前置きが長くなりましたが、そんな林さんが今年、少年の頃から憧れ続けてきたアーティストのアルバムでベースを弾き、更にツアーにまで初参加することとなり、昨夜はその長いツアーのファイル公演が行われる有明アリーナまでその有志を見に行ってきました。

観客1万2000人を前に3時間演奏するということがどういうことなのか、経験のない自分には想像つかないけれど、おそらく相当な神経を使って挑んでいたんじゃないかと思います。そしてそれと同じくらい、いやそれ以上に憧れの人と同じステージに立つことを林さんが心から喜んでいるのが伝わってきて、ときどき胸熱くなりながら見させていただきました。前方下手のぼくの席からはちょうど2人が重なり合うように見えたのもよかった。

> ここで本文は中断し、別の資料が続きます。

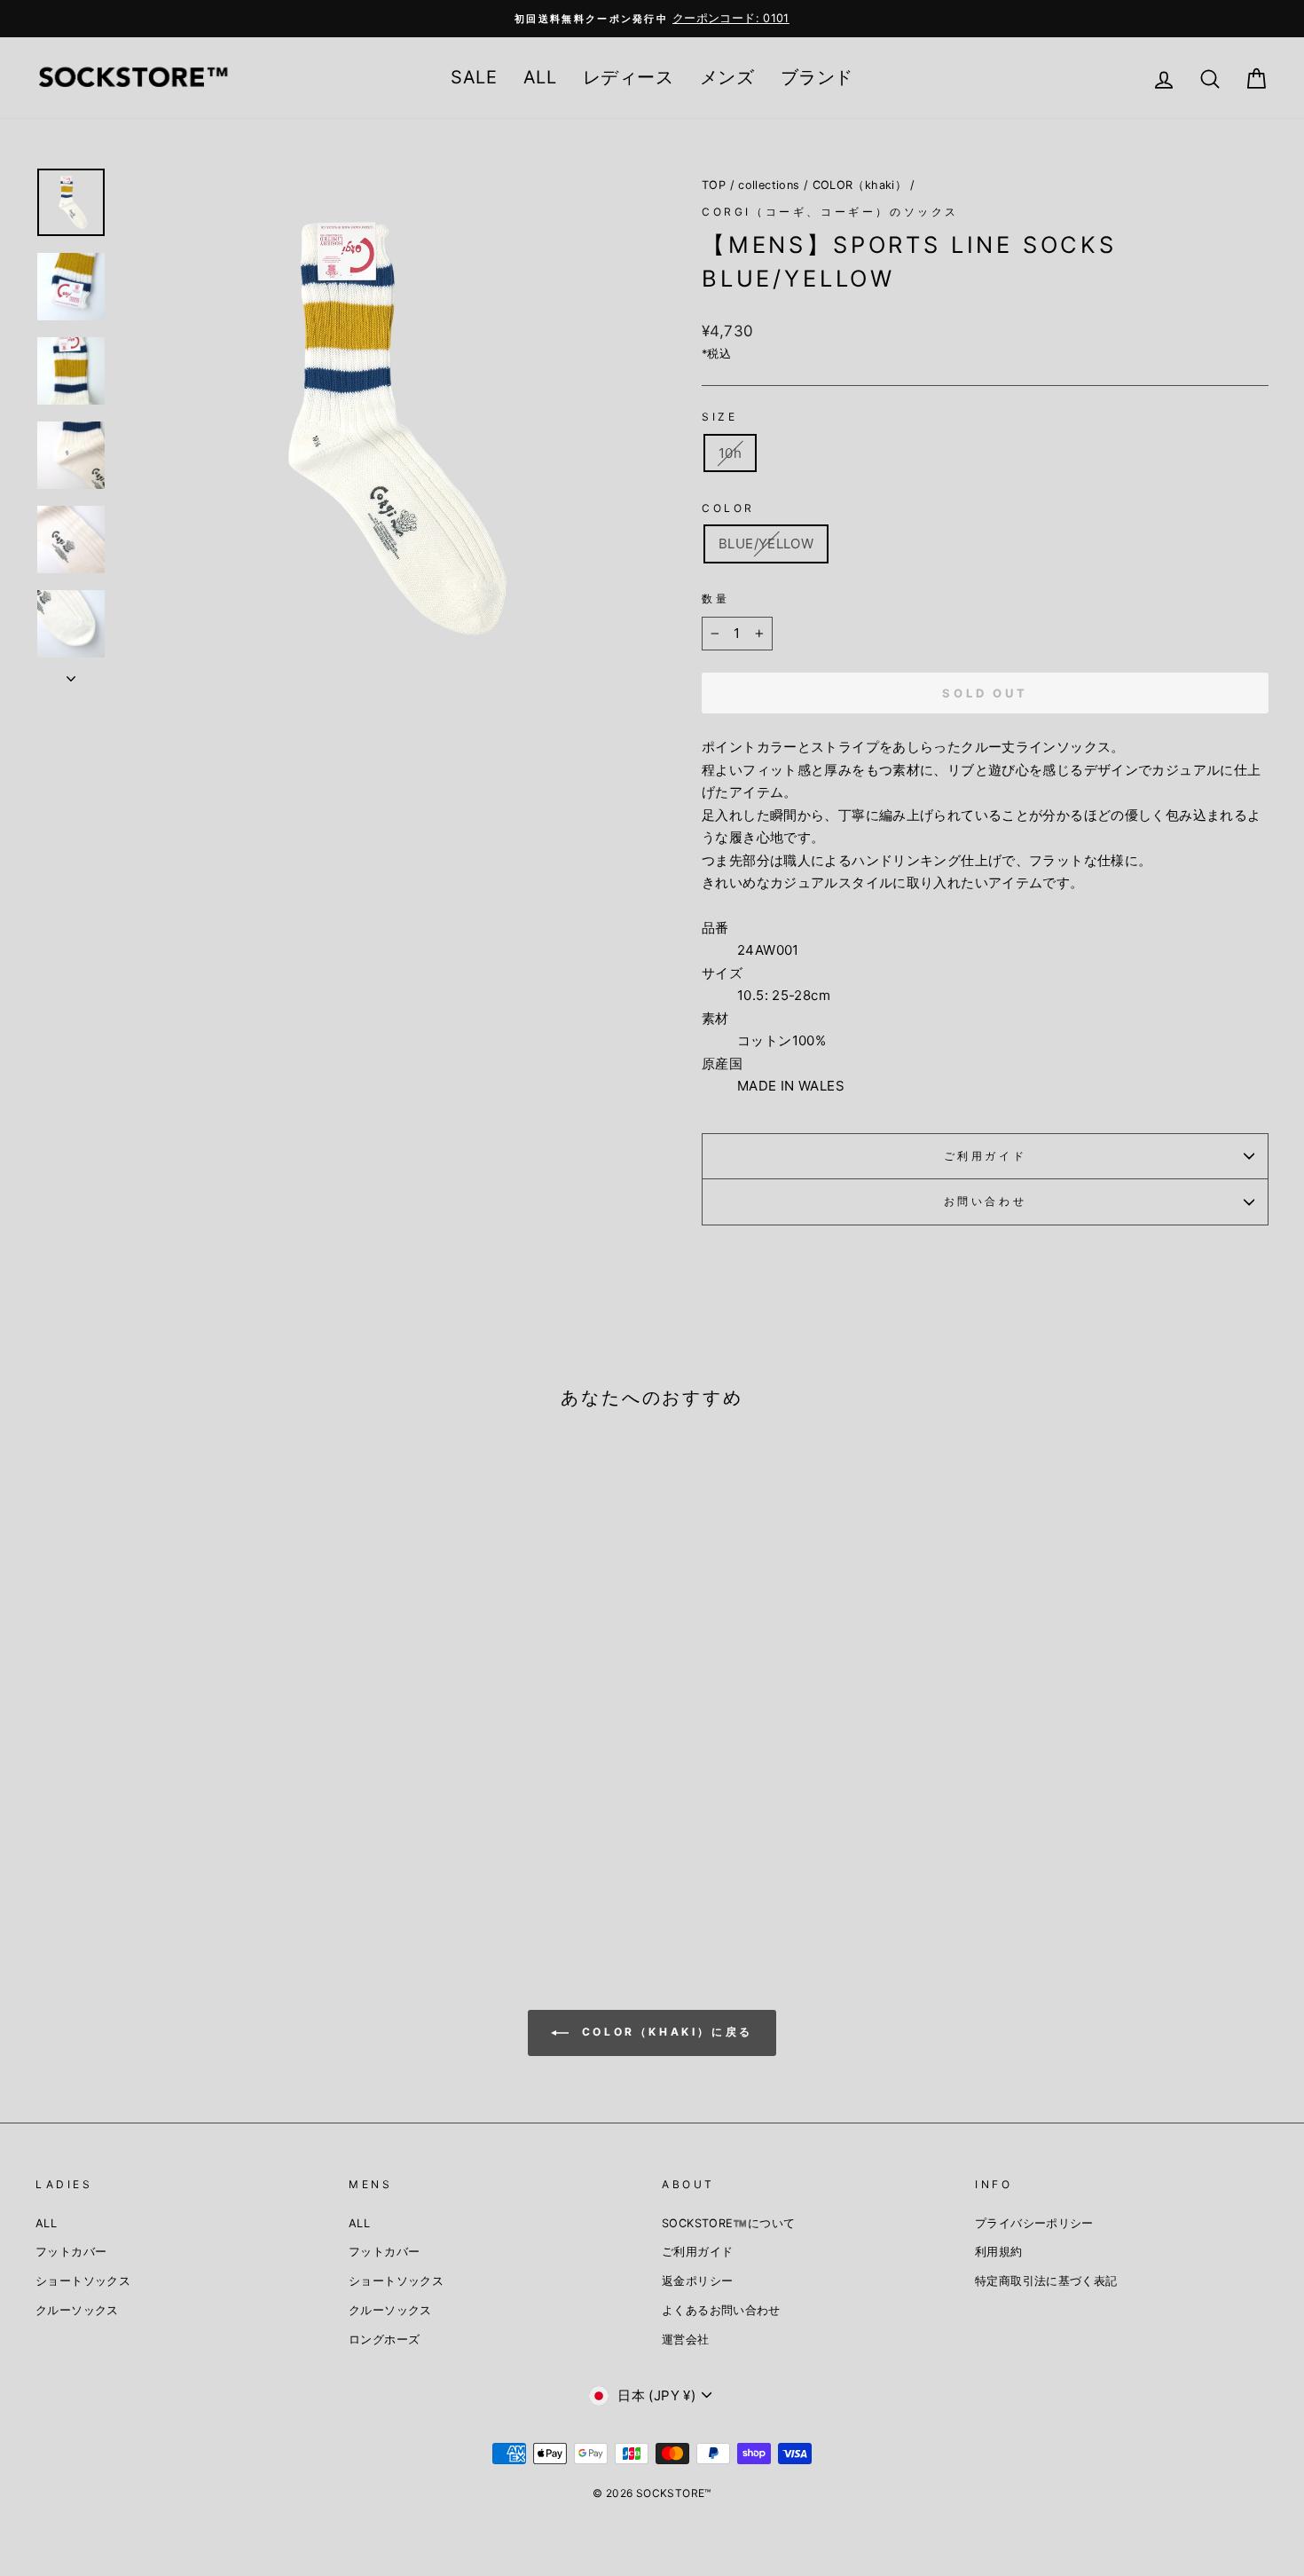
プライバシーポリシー (1034, 2223)
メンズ (727, 77)
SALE (474, 77)
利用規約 (999, 2251)
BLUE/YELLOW (766, 543)
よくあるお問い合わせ (721, 2310)
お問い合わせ (985, 1201)
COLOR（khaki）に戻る (664, 2031)
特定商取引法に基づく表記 (1046, 2281)
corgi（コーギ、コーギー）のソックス (830, 211)
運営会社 (686, 2339)
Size (719, 416)
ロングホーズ (384, 2339)
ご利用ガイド (985, 1155)
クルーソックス (77, 2310)
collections (768, 185)
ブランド (817, 77)
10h (730, 453)
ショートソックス (82, 2281)
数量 (715, 598)
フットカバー (70, 2251)
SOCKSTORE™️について (728, 2223)
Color (728, 508)
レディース (628, 77)
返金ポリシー (697, 2281)
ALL (539, 77)
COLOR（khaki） (860, 185)
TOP (714, 185)
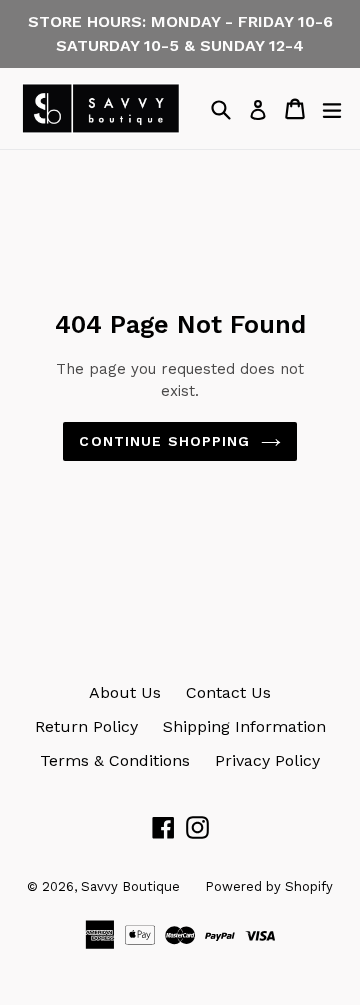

林さんが素晴らしいのは演奏はもちろんですが、憧れを抱くことをやめなかった、だけではなく、自分にはやれると信じ貫いて積極的に行動していたところ。そして自分の憧れに対して素直であり続けたこと。その結果として身を結んだのが昨夜のファイル公演だったと思うと、ぼくはそれを祝福したい気持ちでいっぱいになりました。
終演後、舞台裏で面会させてもらいました。そこに集まっていた仲間たちが口々に林さんに夢を見させてもらったよと話していて、その光景にまたじんとしたり‥。
ミュージシャンという稼業は浮き沈みが激しいけれど、こんな奇跡のような夜を作れるんだからやっぱり素敵です。夢が叶った現場、そして夢を与えた現場を直に目撃し、ぼくはからだぼろぼろだったけど、気がつくと精神的にはめちゃくちゃいいエネルギーを貰っていました。
お誘いいただき、とてもうれしかったです。
なんかまだじんとしてる。
行動できるなら行動しよう。
憧れに素直であり続けよう。
昨夜、林さんからそんなメッセージをぼくは勝手に受け取り、ぼくもそんな人でありたいって思いました。
今も心が広くなった気持ちです。